Now on to your question. I am having trouble understanding what your exact mistake was because I don't see where your phrase "every two towns" comes in. You are right to try to nitpick exactly what may be wrong with the argument—that is your task on the LSAT—. In this case I believe you may have simply misread a phrase somewhere.
I also like that you were sensitive to whether towns included cities and where the distinction was. When the word "town" was used, I immediately wondered how town would be defined. If the stimulus had then switched to the word "city," there would be a problem with the argument. Instead, the stimulus used the word "town" throughout, in both premises and in the conclusion, so there was no problem reaching the conclusion from the two premises.
Thanks for your question. You asked the right questions on this drill, so my guess is just that you misread a few words somewhere. Good luck on your further studies!
Thanks for the response! Yes, the phrase "every two towns" is not in the stimulus. I was saying that I took the phrase "every other town from the stimulus, specifically "Considering that our records reflect a net increase in our population over the past year, and that every other town in the state experienced...", as "every other town" in I guess a numerical sense? Like for instance if I say, not every week, but every other week, if I am implying every two weeks. Or like every other Thursday in a month, like not consecutive Thursdays, but every two thursdays?
Oh, now I understand! That interpretation didn't even occur to me, even though it's a common expression. Although I don't think this exact difficulty will come up very often, if you happen to see two possible interpretations, you should choose the one that is more logical/literal and stay away from one that is more colloquial. In this case, "every other town" would more literally mean "all other towns." Your interpretation is more of an informal expression.
I hope this helps!
I have a major problem with the claim that this argument is valid. My gripe is that the times in the premises are not clear enough to prove the conclusion. Premise 1 speaks of having the largest population "last year". Premise 2, speaks of a net increase "over the past year". Isn't that last year? Premise 3 claims that every other town experienced a net population decrease for the "same" period. So, based on the numbers from last year/over the past year, we can conclude that we still have a greater population than any other town in the state.

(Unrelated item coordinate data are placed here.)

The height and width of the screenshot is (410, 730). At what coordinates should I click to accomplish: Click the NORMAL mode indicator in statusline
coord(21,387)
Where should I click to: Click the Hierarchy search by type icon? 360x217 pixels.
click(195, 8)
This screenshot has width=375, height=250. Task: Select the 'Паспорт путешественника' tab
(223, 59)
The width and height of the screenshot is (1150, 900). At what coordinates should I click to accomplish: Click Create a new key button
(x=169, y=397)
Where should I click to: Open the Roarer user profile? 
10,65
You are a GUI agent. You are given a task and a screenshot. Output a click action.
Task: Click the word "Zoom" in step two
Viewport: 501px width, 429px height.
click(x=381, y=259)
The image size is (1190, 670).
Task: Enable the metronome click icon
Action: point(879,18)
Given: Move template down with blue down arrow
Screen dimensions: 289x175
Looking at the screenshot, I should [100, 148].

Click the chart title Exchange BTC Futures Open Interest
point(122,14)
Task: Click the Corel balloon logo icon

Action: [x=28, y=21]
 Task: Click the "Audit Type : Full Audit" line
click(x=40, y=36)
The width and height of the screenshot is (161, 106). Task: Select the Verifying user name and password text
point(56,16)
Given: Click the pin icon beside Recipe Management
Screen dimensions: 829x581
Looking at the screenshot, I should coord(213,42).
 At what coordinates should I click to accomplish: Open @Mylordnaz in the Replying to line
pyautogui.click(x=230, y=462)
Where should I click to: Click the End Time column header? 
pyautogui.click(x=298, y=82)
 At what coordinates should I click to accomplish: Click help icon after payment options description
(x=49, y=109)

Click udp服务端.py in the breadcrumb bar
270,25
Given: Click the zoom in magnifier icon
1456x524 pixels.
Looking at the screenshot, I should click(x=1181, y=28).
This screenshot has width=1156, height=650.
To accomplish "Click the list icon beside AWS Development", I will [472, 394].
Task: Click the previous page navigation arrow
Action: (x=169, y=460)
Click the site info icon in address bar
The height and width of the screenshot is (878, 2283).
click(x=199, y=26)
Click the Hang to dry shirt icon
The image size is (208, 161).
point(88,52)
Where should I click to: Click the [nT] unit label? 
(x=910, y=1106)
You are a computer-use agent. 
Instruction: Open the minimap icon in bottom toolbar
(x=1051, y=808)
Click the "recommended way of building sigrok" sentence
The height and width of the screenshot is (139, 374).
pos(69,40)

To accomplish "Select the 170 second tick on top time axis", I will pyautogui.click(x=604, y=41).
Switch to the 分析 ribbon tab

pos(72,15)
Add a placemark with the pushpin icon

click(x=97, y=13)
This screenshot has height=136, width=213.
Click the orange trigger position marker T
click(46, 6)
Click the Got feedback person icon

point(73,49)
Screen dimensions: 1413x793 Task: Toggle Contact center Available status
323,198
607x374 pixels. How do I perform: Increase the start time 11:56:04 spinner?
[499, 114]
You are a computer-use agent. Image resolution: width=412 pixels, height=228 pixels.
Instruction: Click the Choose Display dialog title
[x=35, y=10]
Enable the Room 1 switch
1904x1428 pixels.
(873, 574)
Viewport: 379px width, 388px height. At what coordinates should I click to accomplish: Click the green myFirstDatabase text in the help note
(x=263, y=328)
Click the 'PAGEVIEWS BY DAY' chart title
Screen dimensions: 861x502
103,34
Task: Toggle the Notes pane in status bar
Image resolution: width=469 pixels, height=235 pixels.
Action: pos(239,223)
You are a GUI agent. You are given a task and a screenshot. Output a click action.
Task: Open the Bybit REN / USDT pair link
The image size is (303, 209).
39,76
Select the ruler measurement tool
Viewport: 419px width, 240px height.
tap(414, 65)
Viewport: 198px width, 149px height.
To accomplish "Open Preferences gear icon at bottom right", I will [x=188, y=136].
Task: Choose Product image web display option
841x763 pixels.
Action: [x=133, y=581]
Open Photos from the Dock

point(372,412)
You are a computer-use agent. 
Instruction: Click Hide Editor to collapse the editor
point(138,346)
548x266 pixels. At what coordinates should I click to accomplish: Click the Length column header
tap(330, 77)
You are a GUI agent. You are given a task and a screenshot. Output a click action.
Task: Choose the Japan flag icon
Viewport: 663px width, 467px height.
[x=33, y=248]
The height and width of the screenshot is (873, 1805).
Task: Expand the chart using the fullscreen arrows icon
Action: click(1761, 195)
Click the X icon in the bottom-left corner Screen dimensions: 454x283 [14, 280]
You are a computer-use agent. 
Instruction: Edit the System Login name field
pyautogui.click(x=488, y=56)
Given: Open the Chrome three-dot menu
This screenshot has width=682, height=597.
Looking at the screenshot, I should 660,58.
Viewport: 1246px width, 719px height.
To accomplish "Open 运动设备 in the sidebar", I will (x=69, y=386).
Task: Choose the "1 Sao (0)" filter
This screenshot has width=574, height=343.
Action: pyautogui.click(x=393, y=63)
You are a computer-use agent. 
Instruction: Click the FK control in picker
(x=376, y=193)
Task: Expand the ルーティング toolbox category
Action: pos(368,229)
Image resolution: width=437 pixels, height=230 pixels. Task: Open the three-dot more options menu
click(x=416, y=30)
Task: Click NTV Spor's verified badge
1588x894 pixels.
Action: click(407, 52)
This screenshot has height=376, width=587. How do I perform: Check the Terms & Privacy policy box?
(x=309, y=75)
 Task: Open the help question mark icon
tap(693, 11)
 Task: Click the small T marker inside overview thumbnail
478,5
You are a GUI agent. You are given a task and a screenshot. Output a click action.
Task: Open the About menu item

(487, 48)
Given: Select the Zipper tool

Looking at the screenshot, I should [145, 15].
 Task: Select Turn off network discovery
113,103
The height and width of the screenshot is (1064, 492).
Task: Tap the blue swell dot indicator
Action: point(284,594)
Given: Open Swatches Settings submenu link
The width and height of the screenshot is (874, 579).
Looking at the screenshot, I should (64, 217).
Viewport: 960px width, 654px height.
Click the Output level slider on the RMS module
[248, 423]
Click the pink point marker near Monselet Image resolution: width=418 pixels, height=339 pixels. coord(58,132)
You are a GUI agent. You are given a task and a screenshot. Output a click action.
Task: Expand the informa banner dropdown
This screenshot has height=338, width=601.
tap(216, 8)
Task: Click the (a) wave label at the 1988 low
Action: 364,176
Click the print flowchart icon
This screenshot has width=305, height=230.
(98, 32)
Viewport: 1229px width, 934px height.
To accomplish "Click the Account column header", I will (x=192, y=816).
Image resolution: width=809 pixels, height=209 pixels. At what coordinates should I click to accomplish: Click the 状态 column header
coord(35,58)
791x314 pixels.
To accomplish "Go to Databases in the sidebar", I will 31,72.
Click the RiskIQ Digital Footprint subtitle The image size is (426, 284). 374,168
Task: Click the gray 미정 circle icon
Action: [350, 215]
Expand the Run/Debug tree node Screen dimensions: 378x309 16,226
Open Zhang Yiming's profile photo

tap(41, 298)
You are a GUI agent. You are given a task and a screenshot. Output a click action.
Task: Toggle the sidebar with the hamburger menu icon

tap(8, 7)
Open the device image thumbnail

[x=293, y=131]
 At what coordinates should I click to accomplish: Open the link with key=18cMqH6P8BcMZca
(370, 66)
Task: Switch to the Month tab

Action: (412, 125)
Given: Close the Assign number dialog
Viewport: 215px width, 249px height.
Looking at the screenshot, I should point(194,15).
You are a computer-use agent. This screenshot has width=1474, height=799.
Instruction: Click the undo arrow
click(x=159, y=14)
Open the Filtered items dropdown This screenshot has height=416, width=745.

To me the word still indicates a new time-frame other than last year or over the past year. It would be different if it said over "this" past year. Then we could deduce that we were dealing with information for the current year, but it doesn't. In that the time frames are vague, I don't believe that there is sufficient evidence to prove the conclusion.
The census records from the first premise show the town had a greater population last year. That is definitely a past time frame. Then, the Mayor moves to premise 2 with the phrase "Considering that our records reflect" and goes on to say that the records refer to "the past year."
Although the Mayor didn't use "this past year" as you would have liked, there is definitely a shift in time from the first premise to the second. "Last year" and "the past year" do not refer to the same time frame; we can also tell this because the Mayor opens with "considering" and is drawing this data from "our records" as opposed to "the census." So we can see that premise 2 is definitely talking about something different from premise 1: that is, a new time frame.
Since premise 2 is talking about changes in population "over the past year," it is supposed to bring us up to the present and thus make the conclusion -- which is about the present, as indicated by "still" -- valid.
I hope this is helpful. I think these colloquial time frame references can be extrapolated across the LSAT: last year or last week or last month refers to an immediately prior complete period that has concluded. If I say "last month" in March 2018, I am referring to February 2018. If, towards the end of March, I say, "over the past month," I am most likely referring to events that occurred in March.